=== Records provided ===
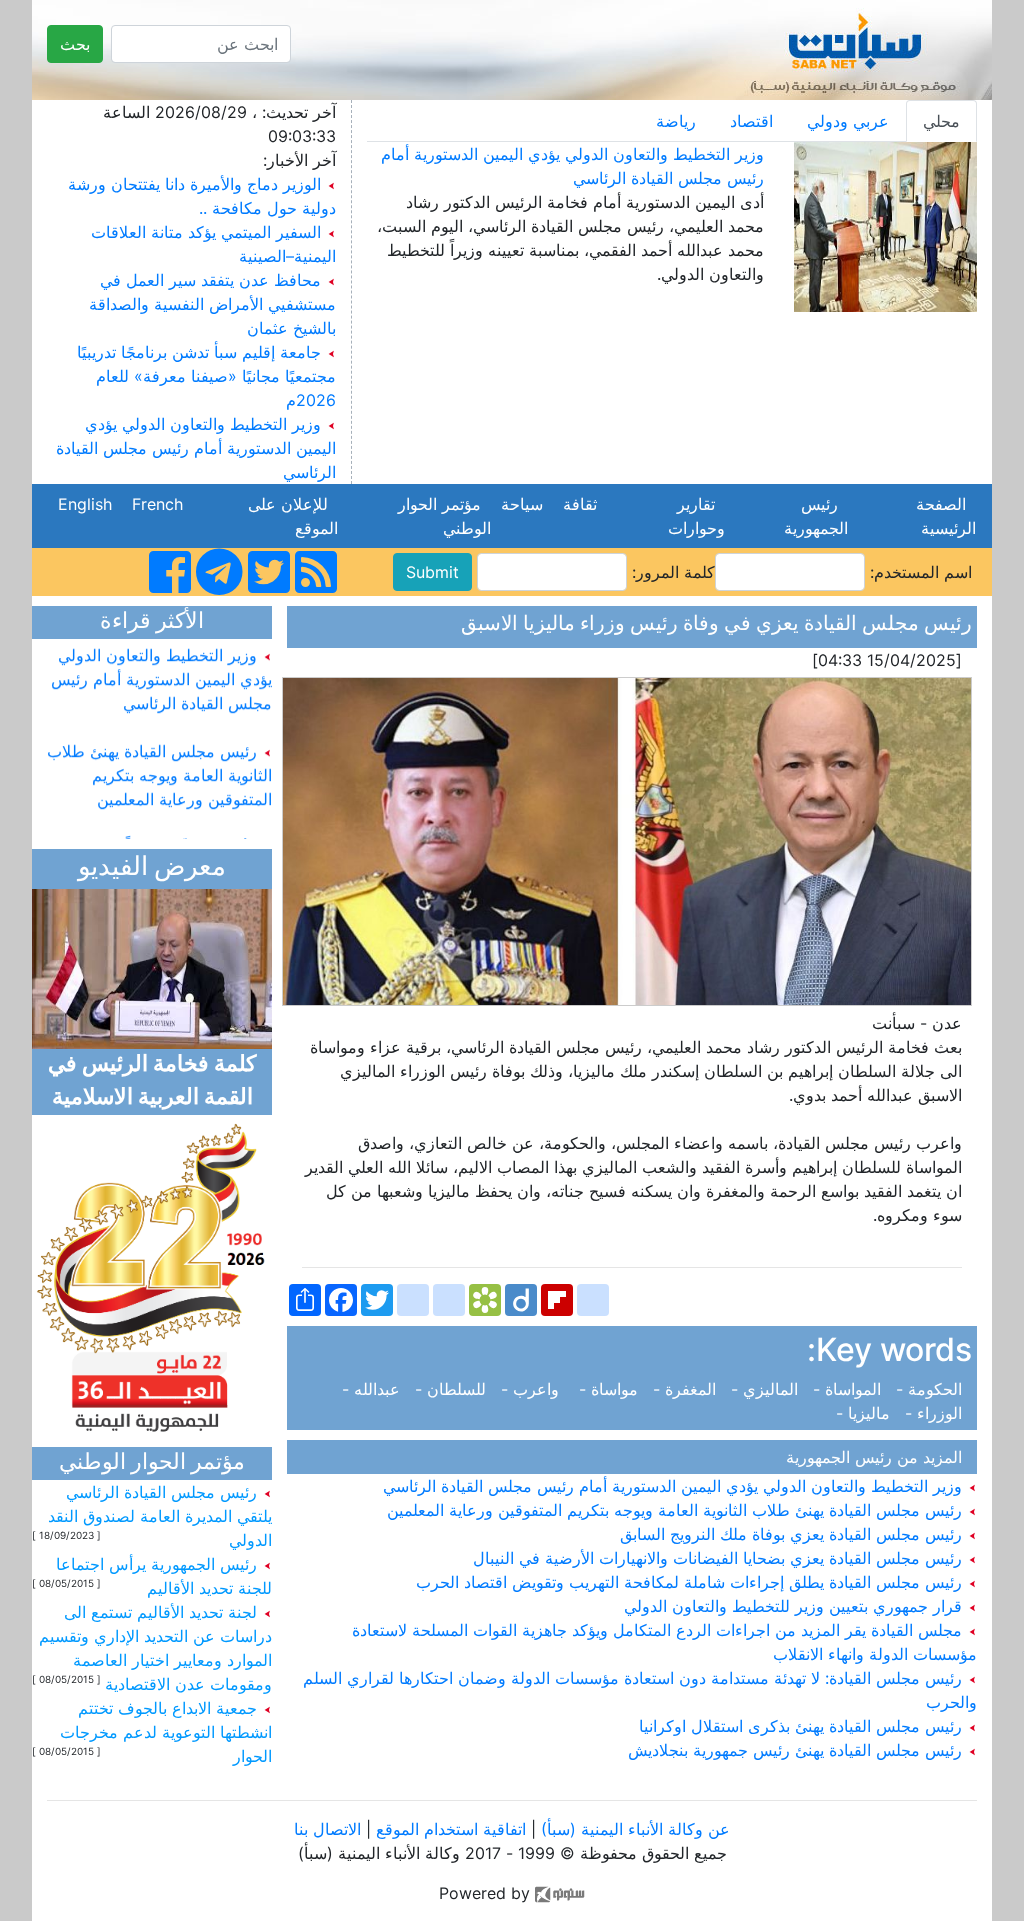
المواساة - (849, 1389)
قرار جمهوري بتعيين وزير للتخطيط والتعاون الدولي (795, 1606)
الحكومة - (931, 1389)
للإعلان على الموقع (293, 516)
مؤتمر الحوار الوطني (444, 516)
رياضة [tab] (676, 121)
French (157, 504)
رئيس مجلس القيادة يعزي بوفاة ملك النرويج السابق (793, 1534)
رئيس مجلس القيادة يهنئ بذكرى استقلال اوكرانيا (803, 1726)
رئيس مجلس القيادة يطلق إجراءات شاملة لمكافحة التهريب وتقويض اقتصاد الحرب (691, 1582)
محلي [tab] (941, 121)
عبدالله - (376, 1389)
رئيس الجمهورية (811, 516)
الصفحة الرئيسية (943, 516)
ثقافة (580, 504)
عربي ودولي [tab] (848, 121)
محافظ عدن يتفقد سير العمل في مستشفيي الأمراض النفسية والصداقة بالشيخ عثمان (212, 304)
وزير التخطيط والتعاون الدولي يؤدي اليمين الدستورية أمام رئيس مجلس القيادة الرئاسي (196, 448)
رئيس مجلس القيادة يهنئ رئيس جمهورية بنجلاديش (797, 1750)
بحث (75, 44)
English (85, 504)
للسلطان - (453, 1389)
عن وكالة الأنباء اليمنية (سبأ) (633, 1829)
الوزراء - (936, 1413)
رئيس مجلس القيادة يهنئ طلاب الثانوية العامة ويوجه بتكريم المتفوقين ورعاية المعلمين (677, 1510)
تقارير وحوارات (691, 516)
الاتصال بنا (327, 1829)
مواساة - (611, 1389)
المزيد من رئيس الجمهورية (879, 1457)
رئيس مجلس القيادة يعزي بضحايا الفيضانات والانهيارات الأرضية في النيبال (720, 1558)
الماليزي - (767, 1389)
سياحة (522, 504)
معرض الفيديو (152, 868)
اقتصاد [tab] (751, 121)
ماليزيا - (868, 1413)
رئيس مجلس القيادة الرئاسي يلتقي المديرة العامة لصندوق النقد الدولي (160, 1516)
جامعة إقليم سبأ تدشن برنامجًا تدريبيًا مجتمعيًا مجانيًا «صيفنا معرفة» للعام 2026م (206, 376)
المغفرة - (687, 1389)
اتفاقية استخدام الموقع (451, 1829)
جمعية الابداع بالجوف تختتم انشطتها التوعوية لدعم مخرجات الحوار (166, 1732)
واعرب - (535, 1389)
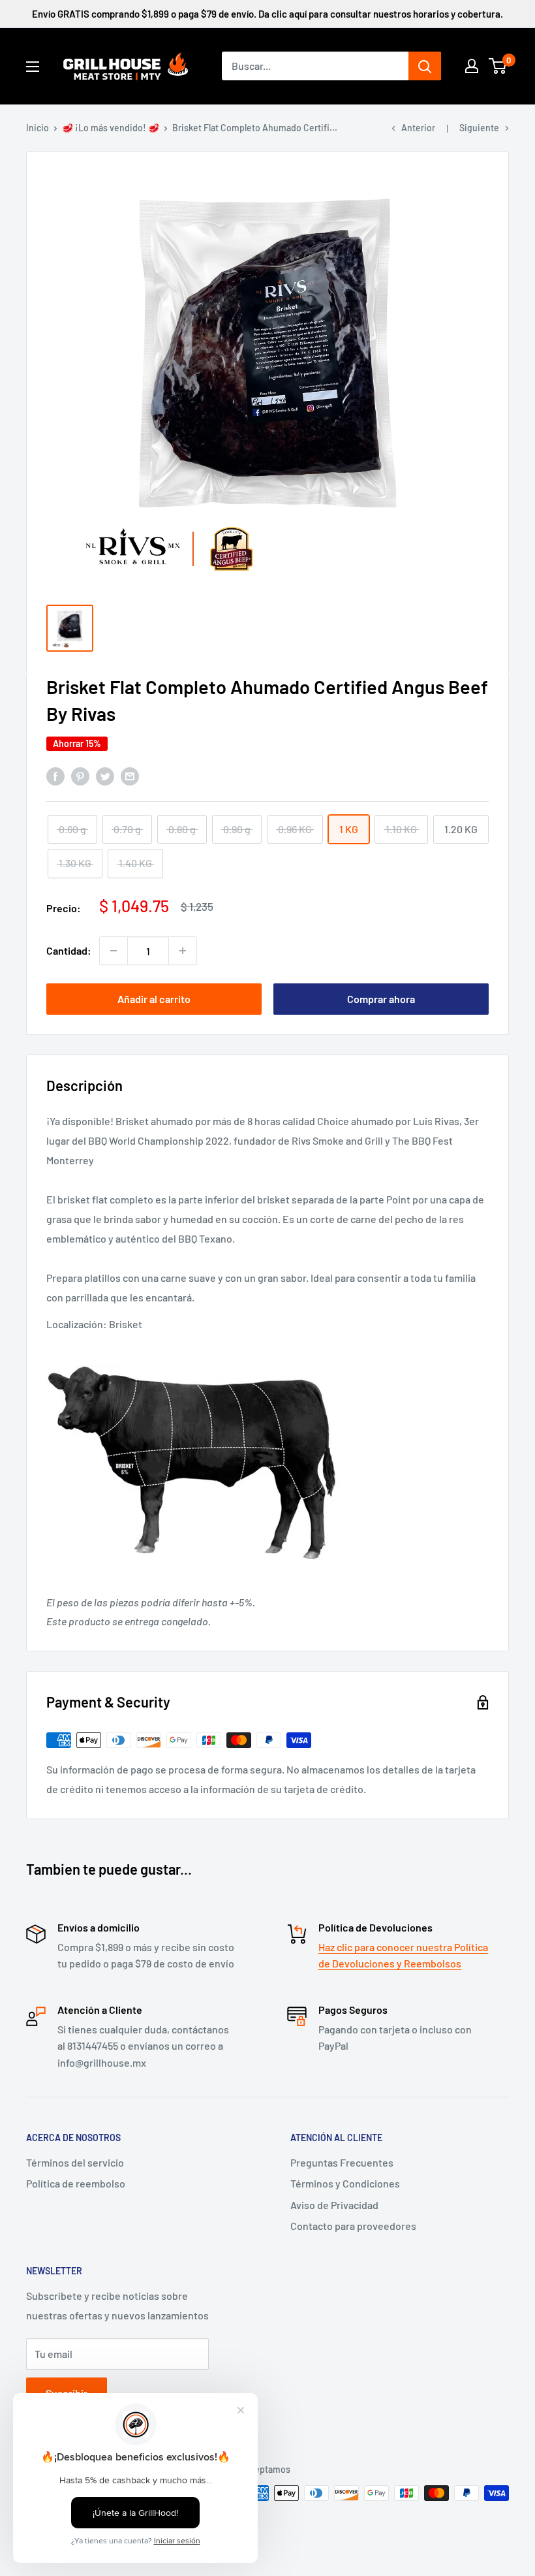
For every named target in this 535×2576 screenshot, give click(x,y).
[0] (498, 66)
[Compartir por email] (130, 775)
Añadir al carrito (154, 999)
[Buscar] (424, 66)
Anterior (418, 127)
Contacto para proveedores (353, 2225)
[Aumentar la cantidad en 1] (182, 950)
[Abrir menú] (32, 66)
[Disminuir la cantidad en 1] (113, 950)
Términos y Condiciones (345, 2183)
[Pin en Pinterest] (80, 775)
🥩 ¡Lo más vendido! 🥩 (110, 127)
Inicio (37, 127)
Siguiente (479, 127)
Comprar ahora (381, 999)
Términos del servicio (75, 2162)
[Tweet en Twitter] (105, 775)
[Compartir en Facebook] (55, 775)
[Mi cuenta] (471, 66)
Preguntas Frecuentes (341, 2162)
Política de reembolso (75, 2183)
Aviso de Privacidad (334, 2205)
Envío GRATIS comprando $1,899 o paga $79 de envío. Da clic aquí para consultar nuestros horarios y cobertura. (267, 14)
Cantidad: (68, 950)
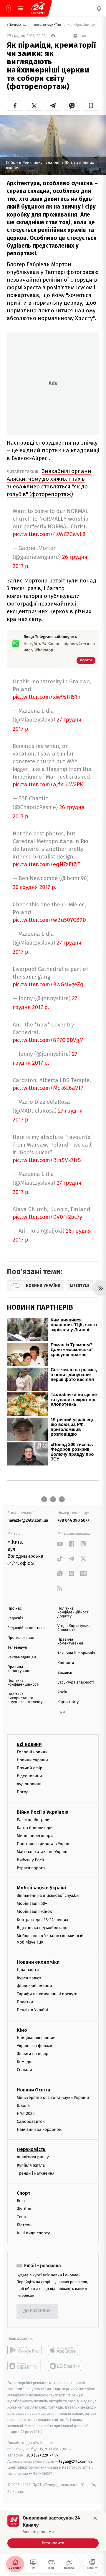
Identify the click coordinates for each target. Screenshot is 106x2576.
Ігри (61, 1712)
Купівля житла (31, 2164)
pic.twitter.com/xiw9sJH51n (47, 696)
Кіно (22, 2030)
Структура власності (75, 1682)
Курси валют (29, 1977)
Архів (62, 1692)
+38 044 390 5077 (73, 1520)
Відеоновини (29, 1775)
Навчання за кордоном (39, 2129)
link (59, 1544)
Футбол (24, 2208)
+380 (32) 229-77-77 (41, 2455)
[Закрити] (95, 2518)
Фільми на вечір (32, 2053)
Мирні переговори (35, 1835)
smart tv (24, 2366)
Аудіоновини (29, 1783)
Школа (23, 2105)
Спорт (23, 2193)
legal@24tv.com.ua (75, 2461)
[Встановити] (53, 2531)
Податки (25, 2001)
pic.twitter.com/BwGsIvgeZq (48, 984)
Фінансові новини (34, 1986)
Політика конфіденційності (23, 1682)
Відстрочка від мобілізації (42, 1927)
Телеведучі (17, 1647)
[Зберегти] (91, 105)
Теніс (22, 2216)
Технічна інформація (76, 1653)
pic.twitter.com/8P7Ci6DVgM (48, 1040)
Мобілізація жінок (34, 1911)
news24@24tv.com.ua (27, 1520)
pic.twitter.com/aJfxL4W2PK (48, 784)
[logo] (38, 8)
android (24, 2350)
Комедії (24, 2061)
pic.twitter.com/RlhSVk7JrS (47, 1160)
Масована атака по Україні (43, 1851)
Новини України (47, 25)
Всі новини (29, 1744)
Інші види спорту (33, 2232)
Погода (24, 1791)
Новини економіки (38, 1962)
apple (65, 2350)
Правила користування (19, 1669)
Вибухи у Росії (30, 1859)
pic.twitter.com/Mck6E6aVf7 (48, 1087)
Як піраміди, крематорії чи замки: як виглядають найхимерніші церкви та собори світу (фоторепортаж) (83, 25)
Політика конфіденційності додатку (73, 1612)
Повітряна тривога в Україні (44, 1843)
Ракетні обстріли (33, 1819)
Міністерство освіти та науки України (53, 2097)
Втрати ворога (31, 1867)
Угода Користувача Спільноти (74, 1628)
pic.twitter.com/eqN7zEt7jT (46, 864)
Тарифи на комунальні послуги (47, 1993)
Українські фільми (34, 2045)
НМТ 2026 (26, 2113)
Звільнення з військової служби (48, 1895)
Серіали (24, 2069)
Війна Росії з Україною (42, 1812)
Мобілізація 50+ (32, 1903)
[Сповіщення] (99, 8)
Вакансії (64, 1673)
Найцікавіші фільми (36, 2037)
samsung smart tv (65, 2366)
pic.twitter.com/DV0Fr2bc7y (47, 1216)
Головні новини (32, 1751)
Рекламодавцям (21, 1657)
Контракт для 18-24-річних (42, 1919)
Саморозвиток (31, 2121)
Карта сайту (68, 1702)
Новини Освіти (33, 2089)
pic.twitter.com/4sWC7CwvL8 (49, 534)
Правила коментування (70, 1641)
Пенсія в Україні (32, 2009)
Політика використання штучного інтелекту (25, 1698)
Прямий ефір (29, 1767)
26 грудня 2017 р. (34, 887)
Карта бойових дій (35, 1827)
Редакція (15, 1618)
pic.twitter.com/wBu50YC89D (49, 919)
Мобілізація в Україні (41, 1888)
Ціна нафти (28, 1969)
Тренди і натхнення (35, 2173)
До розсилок (37, 2311)
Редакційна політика (26, 1628)
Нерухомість (31, 2149)
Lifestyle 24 (17, 25)
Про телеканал (20, 1638)
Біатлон (24, 2224)
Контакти (65, 1663)
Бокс (21, 2200)
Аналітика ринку (33, 2156)
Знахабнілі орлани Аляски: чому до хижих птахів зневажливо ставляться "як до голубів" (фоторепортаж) (49, 483)
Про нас (14, 1608)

=== Work required ===
Pictures stay out; output the lines from the top of the listing above through the line containing "رئيس مجلس القيادة الرئاسي يلتقي", exactly as they stand.

=== Reply ===
المواساة - (849, 1389)
قرار جمهوري بتعيين وزير للتخطيط والتعاون الدولي (795, 1606)
الحكومة - (931, 1389)
للإعلان على الموقع (293, 516)
مؤتمر الحوار الوطني (444, 516)
رياضة [tab] (676, 121)
French (157, 504)
رئيس مجلس القيادة يعزي بوفاة ملك النرويج السابق (793, 1534)
رئيس مجلس القيادة يهنئ بذكرى استقلال اوكرانيا (803, 1726)
رئيس مجلس القيادة يطلق إجراءات شاملة لمكافحة التهريب وتقويض اقتصاد الحرب (691, 1582)
محلي [tab] (941, 121)
عبدالله - (376, 1389)
رئيس الجمهورية (811, 516)
الصفحة الرئيسية (943, 516)
ثقافة (580, 504)
عربي ودولي [tab] (848, 121)
محافظ عدن يتفقد سير العمل في مستشفيي الأمراض النفسية والصداقة بالشيخ عثمان (212, 304)
وزير التخطيط والتعاون الدولي يؤدي اليمين الدستورية أمام رئيس مجلس القيادة الرئاسي (196, 448)
رئيس مجلس القيادة يهنئ رئيس جمهورية بنجلاديش (797, 1750)
بحث (75, 44)
English (85, 504)
للسلطان - (453, 1389)
عن وكالة الأنباء اليمنية (سبأ) (633, 1829)
الوزراء - (936, 1413)
رئيس مجلس القيادة يهنئ طلاب الثانوية العامة ويوجه بتكريم المتفوقين ورعاية المعلمين (677, 1510)
تقارير وحوارات (691, 516)
الاتصال بنا (327, 1829)
مواساة - (611, 1389)
المزيد من رئيس الجمهورية (879, 1457)
رئيس مجلس القيادة يعزي بضحايا الفيضانات والانهيارات الأرضية في النيبال (720, 1558)
الماليزي - (767, 1389)
سياحة (522, 504)
معرض الفيديو (152, 868)
اقتصاد [tab] (751, 121)
ماليزيا - (868, 1413)
رئيس مجلس القيادة الرئاسي يلتقي المديرة العامة لصندوق النقد الدولي (160, 1516)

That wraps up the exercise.